== Segment start ==

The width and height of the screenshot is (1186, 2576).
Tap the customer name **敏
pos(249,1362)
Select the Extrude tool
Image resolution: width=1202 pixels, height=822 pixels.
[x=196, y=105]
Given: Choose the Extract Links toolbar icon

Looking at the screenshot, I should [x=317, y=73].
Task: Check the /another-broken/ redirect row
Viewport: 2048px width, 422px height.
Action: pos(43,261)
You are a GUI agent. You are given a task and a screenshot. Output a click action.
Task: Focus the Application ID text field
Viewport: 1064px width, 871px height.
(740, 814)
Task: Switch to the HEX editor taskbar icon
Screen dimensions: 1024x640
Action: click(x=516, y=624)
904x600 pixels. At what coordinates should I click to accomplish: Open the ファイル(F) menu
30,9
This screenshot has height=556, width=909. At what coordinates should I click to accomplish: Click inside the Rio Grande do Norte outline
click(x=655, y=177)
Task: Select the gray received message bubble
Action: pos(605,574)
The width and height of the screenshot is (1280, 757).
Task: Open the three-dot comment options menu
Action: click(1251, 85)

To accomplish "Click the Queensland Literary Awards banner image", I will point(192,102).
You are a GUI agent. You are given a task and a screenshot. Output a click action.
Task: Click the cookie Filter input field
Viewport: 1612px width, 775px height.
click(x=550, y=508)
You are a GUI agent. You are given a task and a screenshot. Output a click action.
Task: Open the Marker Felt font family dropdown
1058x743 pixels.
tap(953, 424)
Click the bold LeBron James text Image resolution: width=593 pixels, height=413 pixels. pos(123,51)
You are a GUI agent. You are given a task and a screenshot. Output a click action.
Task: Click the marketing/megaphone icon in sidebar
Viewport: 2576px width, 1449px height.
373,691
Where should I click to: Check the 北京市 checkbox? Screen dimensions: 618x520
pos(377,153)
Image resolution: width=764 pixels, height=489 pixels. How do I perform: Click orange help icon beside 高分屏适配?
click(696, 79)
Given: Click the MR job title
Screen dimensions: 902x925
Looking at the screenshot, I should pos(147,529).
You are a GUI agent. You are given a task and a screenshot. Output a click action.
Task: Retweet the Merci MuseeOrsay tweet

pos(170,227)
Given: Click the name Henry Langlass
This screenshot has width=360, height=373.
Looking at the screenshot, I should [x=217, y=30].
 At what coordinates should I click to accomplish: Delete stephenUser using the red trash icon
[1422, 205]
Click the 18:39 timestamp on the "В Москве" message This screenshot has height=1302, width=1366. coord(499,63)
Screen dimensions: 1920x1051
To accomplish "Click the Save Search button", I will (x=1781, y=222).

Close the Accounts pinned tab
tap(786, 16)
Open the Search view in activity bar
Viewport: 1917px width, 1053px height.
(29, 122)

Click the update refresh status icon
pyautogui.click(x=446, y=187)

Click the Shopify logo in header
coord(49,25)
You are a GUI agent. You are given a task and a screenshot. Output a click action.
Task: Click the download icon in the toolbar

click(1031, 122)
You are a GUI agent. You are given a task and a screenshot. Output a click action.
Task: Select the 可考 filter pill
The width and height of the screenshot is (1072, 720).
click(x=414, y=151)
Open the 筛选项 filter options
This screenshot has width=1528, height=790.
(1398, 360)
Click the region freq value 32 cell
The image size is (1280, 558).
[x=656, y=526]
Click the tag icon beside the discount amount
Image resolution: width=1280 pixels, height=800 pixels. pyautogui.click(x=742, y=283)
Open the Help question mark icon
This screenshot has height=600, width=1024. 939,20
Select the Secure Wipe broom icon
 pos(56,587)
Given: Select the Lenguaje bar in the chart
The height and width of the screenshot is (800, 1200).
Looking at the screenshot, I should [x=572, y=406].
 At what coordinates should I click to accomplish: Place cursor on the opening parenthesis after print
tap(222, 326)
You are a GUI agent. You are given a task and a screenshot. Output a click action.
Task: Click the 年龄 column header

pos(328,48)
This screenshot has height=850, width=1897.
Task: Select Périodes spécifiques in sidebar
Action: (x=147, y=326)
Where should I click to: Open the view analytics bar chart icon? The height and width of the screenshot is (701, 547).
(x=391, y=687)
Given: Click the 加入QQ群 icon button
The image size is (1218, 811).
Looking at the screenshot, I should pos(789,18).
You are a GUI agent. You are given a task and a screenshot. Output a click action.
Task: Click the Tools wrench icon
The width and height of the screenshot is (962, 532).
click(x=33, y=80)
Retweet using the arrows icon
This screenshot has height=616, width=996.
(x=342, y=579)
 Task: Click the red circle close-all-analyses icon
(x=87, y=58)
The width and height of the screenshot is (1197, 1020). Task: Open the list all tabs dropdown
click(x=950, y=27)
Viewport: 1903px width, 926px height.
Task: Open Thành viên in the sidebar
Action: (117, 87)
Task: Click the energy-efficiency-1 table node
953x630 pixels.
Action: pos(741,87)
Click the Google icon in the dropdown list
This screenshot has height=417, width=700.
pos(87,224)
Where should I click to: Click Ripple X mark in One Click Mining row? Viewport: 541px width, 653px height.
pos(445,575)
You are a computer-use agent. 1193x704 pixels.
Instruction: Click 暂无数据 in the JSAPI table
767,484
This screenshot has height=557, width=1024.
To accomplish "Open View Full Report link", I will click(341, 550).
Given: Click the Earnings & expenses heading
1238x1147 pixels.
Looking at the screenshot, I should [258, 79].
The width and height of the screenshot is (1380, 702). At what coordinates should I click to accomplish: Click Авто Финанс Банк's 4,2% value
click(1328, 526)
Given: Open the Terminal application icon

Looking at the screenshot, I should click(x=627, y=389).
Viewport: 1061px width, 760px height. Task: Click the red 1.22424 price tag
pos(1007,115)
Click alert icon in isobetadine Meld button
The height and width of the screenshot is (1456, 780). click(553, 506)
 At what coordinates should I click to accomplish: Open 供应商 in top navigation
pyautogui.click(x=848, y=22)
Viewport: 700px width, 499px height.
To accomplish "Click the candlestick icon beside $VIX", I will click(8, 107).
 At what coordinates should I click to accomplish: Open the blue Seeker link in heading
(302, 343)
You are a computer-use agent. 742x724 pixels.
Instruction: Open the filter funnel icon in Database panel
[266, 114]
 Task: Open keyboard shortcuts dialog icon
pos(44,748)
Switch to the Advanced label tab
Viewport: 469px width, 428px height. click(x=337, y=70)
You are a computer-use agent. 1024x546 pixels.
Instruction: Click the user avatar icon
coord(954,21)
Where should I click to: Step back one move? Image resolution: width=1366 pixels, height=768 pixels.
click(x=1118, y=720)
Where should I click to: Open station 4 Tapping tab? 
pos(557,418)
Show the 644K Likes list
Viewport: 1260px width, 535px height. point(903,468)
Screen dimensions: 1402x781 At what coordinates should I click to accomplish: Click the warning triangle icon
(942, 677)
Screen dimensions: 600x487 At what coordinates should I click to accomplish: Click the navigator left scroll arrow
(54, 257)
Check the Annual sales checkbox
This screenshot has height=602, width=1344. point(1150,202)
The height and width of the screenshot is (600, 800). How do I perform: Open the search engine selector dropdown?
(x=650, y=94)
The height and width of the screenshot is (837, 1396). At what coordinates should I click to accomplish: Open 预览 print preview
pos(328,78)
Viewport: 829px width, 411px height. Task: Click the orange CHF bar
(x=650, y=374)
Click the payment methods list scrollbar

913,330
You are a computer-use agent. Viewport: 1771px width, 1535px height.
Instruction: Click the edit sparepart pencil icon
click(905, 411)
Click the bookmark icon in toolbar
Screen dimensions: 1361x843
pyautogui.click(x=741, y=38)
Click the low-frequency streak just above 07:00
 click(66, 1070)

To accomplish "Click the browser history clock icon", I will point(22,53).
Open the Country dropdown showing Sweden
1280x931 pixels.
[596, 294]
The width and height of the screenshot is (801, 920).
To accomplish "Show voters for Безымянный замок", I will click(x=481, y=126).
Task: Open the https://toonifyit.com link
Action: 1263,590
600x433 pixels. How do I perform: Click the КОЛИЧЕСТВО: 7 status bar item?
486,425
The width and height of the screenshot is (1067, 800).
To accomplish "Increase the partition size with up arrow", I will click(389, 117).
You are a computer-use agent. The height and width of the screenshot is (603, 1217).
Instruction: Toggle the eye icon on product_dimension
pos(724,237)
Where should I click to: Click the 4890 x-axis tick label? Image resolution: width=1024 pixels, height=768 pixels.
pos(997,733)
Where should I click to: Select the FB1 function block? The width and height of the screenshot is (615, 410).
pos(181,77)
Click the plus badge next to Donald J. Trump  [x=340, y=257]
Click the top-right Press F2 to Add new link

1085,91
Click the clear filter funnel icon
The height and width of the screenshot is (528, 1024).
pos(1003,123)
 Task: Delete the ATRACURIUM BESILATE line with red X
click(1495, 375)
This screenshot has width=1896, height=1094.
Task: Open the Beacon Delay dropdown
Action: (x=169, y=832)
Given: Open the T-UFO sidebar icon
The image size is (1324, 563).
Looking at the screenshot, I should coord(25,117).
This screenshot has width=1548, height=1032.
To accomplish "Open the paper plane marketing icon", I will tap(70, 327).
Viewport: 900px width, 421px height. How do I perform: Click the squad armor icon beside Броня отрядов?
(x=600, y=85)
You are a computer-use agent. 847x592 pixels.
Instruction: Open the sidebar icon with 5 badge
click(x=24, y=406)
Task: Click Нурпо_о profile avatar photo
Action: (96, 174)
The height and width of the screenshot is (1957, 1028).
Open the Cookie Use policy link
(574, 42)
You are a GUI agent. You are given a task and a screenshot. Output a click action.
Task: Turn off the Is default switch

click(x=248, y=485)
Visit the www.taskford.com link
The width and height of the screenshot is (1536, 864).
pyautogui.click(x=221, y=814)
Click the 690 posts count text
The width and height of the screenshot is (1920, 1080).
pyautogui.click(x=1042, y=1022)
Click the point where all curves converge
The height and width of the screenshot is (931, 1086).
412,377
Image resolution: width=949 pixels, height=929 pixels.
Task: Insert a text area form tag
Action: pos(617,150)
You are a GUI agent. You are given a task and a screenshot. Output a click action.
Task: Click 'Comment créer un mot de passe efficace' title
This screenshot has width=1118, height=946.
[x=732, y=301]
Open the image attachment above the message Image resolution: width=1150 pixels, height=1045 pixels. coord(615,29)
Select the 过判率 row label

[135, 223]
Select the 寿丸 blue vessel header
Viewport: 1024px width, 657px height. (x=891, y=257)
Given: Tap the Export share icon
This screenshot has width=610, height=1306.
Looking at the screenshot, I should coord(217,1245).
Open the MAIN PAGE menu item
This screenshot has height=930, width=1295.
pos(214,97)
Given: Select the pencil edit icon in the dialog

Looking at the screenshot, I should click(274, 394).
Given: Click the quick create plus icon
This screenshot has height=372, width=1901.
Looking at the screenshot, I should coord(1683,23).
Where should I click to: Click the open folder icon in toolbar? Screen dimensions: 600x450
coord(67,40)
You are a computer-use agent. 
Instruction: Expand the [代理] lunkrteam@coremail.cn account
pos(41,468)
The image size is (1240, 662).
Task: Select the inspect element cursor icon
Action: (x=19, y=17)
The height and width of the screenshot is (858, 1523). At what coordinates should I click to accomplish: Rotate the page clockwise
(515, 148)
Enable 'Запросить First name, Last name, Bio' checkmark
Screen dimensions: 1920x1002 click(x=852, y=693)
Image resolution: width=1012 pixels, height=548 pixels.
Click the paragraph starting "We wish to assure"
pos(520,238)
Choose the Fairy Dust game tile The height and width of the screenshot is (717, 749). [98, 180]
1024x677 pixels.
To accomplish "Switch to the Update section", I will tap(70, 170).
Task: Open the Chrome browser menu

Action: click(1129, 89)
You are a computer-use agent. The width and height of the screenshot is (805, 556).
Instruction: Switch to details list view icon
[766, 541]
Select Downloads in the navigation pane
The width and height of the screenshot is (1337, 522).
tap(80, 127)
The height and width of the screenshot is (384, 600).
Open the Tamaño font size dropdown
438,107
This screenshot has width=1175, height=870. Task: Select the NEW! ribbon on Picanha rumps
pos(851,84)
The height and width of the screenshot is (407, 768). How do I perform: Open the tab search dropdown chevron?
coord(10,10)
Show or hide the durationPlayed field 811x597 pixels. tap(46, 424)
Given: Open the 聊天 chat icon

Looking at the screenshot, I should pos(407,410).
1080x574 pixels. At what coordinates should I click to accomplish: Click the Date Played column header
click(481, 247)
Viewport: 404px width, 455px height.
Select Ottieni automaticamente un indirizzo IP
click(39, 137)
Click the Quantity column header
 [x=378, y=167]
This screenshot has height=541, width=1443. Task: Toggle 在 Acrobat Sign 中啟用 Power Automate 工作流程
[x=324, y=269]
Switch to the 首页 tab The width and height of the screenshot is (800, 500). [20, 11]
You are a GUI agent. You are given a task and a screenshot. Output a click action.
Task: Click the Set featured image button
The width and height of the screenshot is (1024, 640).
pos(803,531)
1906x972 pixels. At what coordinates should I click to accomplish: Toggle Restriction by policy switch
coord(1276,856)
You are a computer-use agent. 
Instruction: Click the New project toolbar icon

== Segment end ==

Your instructions:
In the entries above, find the line holding "Viewport: 829px width, 411px" and the line holding "Given: Open the T-UFO sidebar icon", then retype exactly those two lines and every line between them, and nothing else.

Your response:
Viewport: 829px width, 411px height. Task: Click the orange CHF bar
(x=650, y=374)
Click the payment methods list scrollbar

913,330
You are a computer-use agent. Viewport: 1771px width, 1535px height.
Instruction: Click the edit sparepart pencil icon
click(905, 411)
Click the bookmark icon in toolbar
Screen dimensions: 1361x843
pyautogui.click(x=741, y=38)
Click the low-frequency streak just above 07:00
 click(66, 1070)

To accomplish "Click the browser history clock icon", I will point(22,53).
Open the Country dropdown showing Sweden
1280x931 pixels.
[596, 294]
The width and height of the screenshot is (801, 920).
To accomplish "Show voters for Безымянный замок", I will click(x=481, y=126).
Task: Open the https://toonifyit.com link
Action: 1263,590
600x433 pixels. How do I perform: Click the КОЛИЧЕСТВО: 7 status bar item?
486,425
The width and height of the screenshot is (1067, 800).
To accomplish "Increase the partition size with up arrow", I will click(389, 117).
You are a computer-use agent. The height and width of the screenshot is (603, 1217).
Instruction: Toggle the eye icon on product_dimension
pos(724,237)
Where should I click to: Click the 4890 x-axis tick label? Image resolution: width=1024 pixels, height=768 pixels.
pos(997,733)
Where should I click to: Select the FB1 function block? The width and height of the screenshot is (615, 410).
pos(181,77)
Click the plus badge next to Donald J. Trump  [x=340, y=257]
Click the top-right Press F2 to Add new link

1085,91
Click the clear filter funnel icon
The height and width of the screenshot is (528, 1024).
pos(1003,123)
 Task: Delete the ATRACURIUM BESILATE line with red X
click(1495, 375)
This screenshot has width=1896, height=1094.
Task: Open the Beacon Delay dropdown
Action: (x=169, y=832)
Given: Open the T-UFO sidebar icon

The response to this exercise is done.